(Given information Opens)

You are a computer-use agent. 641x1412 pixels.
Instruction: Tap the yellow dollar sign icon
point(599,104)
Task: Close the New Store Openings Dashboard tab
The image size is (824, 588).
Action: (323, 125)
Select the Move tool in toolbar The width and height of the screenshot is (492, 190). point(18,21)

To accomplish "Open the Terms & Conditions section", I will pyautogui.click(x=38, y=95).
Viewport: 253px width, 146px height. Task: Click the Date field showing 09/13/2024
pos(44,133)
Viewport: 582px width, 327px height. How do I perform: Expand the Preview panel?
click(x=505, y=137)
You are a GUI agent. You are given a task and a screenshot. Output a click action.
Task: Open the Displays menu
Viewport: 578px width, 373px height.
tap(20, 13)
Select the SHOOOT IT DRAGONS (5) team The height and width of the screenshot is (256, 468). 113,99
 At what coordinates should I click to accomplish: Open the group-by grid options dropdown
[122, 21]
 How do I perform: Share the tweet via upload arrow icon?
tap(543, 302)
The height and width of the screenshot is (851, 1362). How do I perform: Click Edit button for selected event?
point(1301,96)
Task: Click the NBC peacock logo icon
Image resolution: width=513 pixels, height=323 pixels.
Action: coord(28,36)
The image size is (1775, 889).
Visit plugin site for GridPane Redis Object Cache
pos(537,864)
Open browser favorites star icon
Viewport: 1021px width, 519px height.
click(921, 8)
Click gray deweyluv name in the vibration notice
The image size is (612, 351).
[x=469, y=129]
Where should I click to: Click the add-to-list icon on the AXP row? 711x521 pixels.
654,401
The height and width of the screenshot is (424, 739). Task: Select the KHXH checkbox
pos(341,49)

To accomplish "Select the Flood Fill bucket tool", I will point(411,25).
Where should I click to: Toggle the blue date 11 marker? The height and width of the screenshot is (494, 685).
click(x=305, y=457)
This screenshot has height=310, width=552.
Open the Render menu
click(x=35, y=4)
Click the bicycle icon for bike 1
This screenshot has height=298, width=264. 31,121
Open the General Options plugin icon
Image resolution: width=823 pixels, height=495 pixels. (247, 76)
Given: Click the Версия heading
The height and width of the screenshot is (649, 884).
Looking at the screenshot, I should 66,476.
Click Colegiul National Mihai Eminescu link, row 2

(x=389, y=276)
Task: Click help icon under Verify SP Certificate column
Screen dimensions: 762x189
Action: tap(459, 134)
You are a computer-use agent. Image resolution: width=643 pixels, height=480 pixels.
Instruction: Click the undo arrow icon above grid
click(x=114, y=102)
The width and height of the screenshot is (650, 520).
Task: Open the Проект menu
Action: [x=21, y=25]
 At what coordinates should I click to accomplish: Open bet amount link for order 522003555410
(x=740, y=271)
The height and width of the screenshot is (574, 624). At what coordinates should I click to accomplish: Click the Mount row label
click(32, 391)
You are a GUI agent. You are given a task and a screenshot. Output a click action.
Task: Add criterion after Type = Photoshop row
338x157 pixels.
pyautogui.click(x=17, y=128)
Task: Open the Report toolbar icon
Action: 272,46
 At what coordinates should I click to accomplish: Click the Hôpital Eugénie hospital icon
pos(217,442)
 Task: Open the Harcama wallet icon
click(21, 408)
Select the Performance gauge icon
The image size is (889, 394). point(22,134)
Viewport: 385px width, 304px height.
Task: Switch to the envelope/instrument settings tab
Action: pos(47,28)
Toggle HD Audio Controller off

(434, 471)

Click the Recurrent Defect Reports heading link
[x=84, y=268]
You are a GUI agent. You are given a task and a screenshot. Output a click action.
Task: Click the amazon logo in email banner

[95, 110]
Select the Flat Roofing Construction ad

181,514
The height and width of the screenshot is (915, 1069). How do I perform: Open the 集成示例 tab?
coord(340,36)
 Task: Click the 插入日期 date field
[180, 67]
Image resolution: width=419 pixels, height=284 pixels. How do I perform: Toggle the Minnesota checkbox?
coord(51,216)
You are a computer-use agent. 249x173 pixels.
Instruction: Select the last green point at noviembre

(Given information Closes)

→ **Problem description**
Starting from the first line of the records above, retype each line exactly up to and including the one that contains "Select the Move", and nothing more.

→ **Output for this task**
You are a computer-use agent. 641x1412 pixels.
Instruction: Tap the yellow dollar sign icon
point(599,104)
Task: Close the New Store Openings Dashboard tab
The image size is (824, 588).
Action: (323, 125)
Select the Move tool in toolbar The width and height of the screenshot is (492, 190). point(18,21)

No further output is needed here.